How should patients with ST-elevation MI be treated if primary angioplasty is not immediately available? Aspirin, TNK, and enoxaparin seem to offer the best combination of favorable results, safety, and simplicity. However, combination half-dose lytic and abciximab therapy may be advantageous in patients who are < 75 years of age because of reduced reinfarction and less bleeding than in the elderly. Eptifibatide and tirofiban should not be substituted for abciximab until more comparison studies become available. Most important, clinicians making changes in their thrombolytic formulations should not neglect the basic treatment methods of aspirin, β-blockers, angiotensin-converting enzyme inhibitors, statins, and smoking cessation.

Steven Borzak, MD
Florida Cardiology Group and Florida Cardiovascular Research
Atlantis, Florida, USA

Steven Borzak, MD
Florida Cardiology Group and Florida Cardiovascular Research
Atlantis, Florida, USA


1. Antman EM, Giugliano RP, Gibson CM, et al. Abciximab facilitates the rate and extent of thrombolysis: results of the thrombolysis in myocardial infarction (TIMI) 14 trial. Circulation. 1999;99:2720-32.

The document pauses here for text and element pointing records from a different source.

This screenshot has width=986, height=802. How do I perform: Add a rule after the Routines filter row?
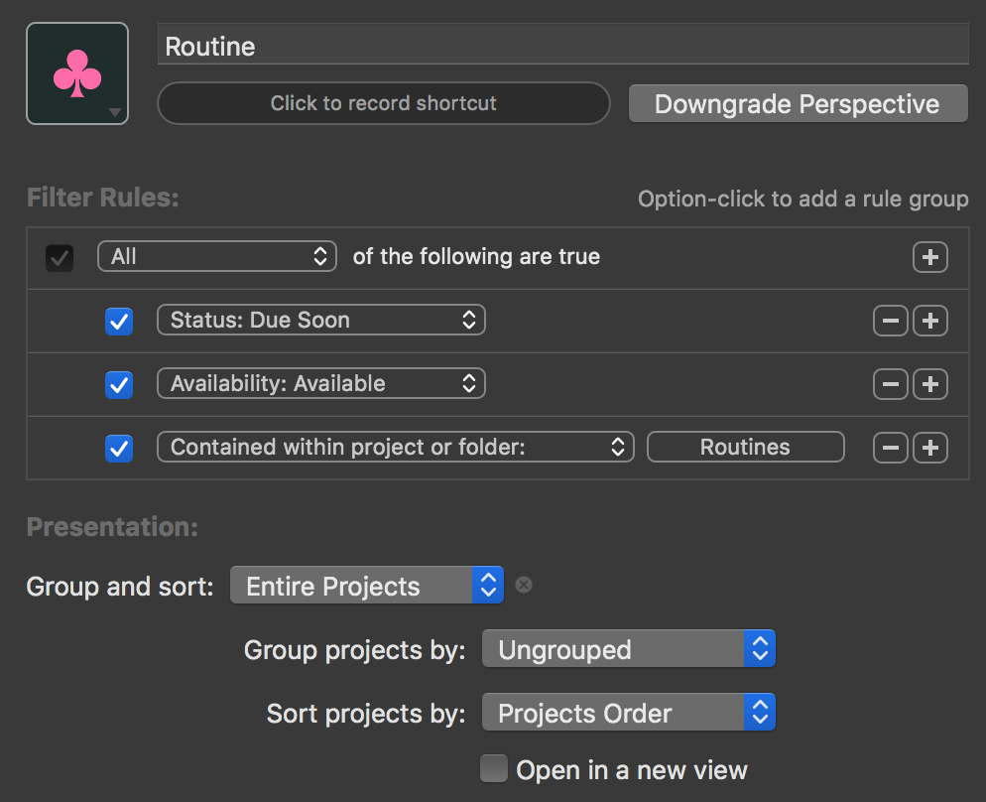pos(929,447)
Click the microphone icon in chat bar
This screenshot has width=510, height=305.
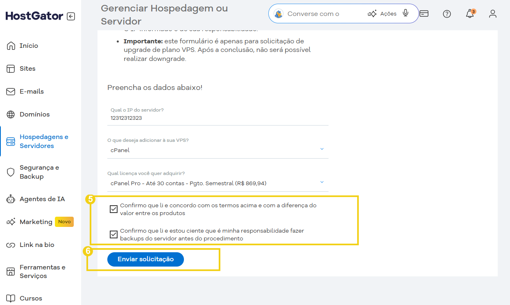[x=406, y=13]
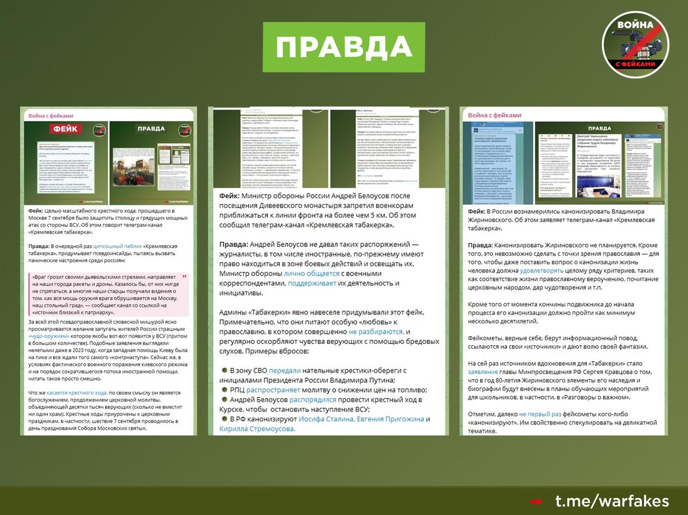Open the 'не разбираются' link
688x515 pixels.
tap(376, 332)
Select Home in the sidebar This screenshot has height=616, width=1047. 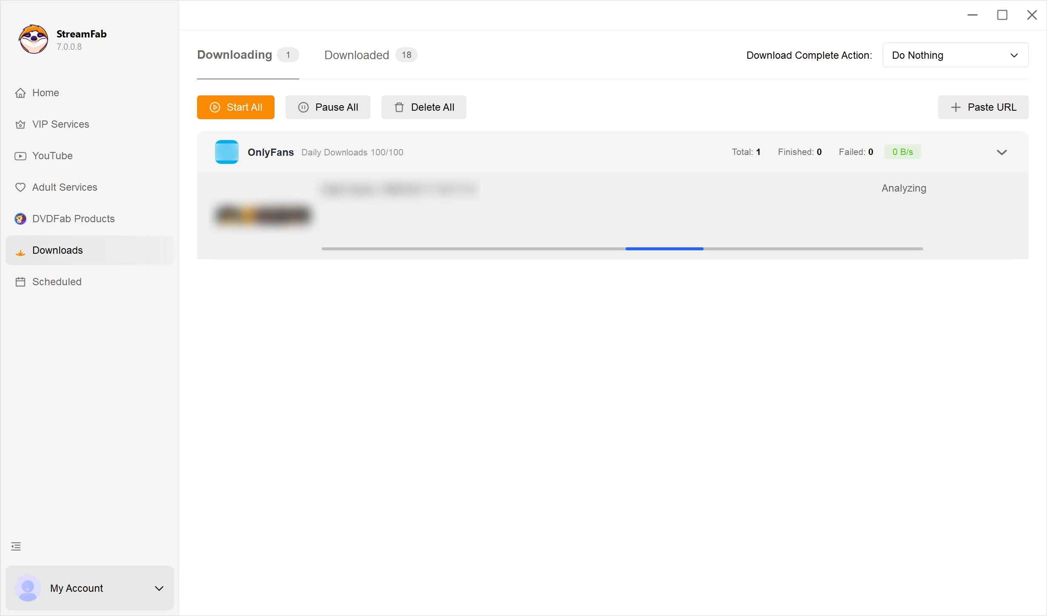[46, 93]
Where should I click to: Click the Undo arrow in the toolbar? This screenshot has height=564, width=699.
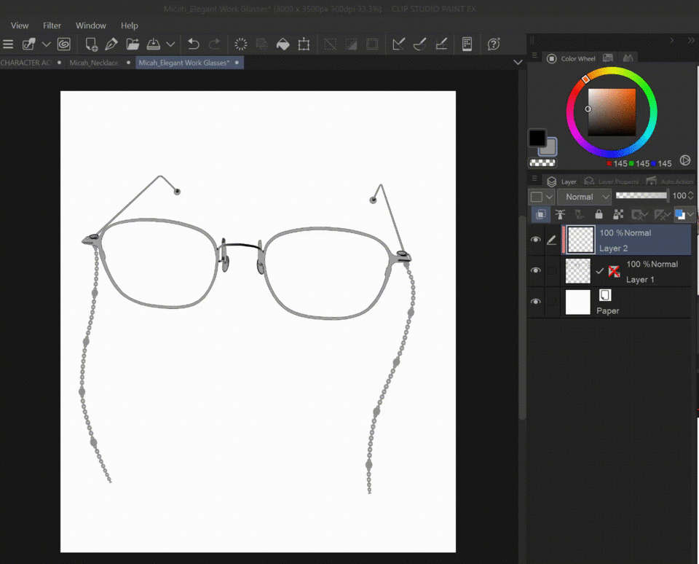point(193,44)
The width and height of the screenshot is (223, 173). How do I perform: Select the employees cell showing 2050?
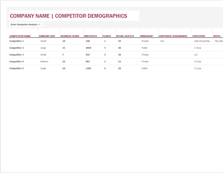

2. Strategies for Patency Enhancement in the Emergency Department (SPEED) Group. Trial of abciximab with and without low-dose reteplase for acute myocardial infarction. Circulation. 2000;101:2788-94.

3. Simoons ML. Effect of glycoprotein IIb/IIIa receptor blocker abciximab on outcome in patients with acute coronary syndromes without early coronary revascularisation: the GUSTO IV-ACS randomised trial. Lancet. 2001;357:1915-24.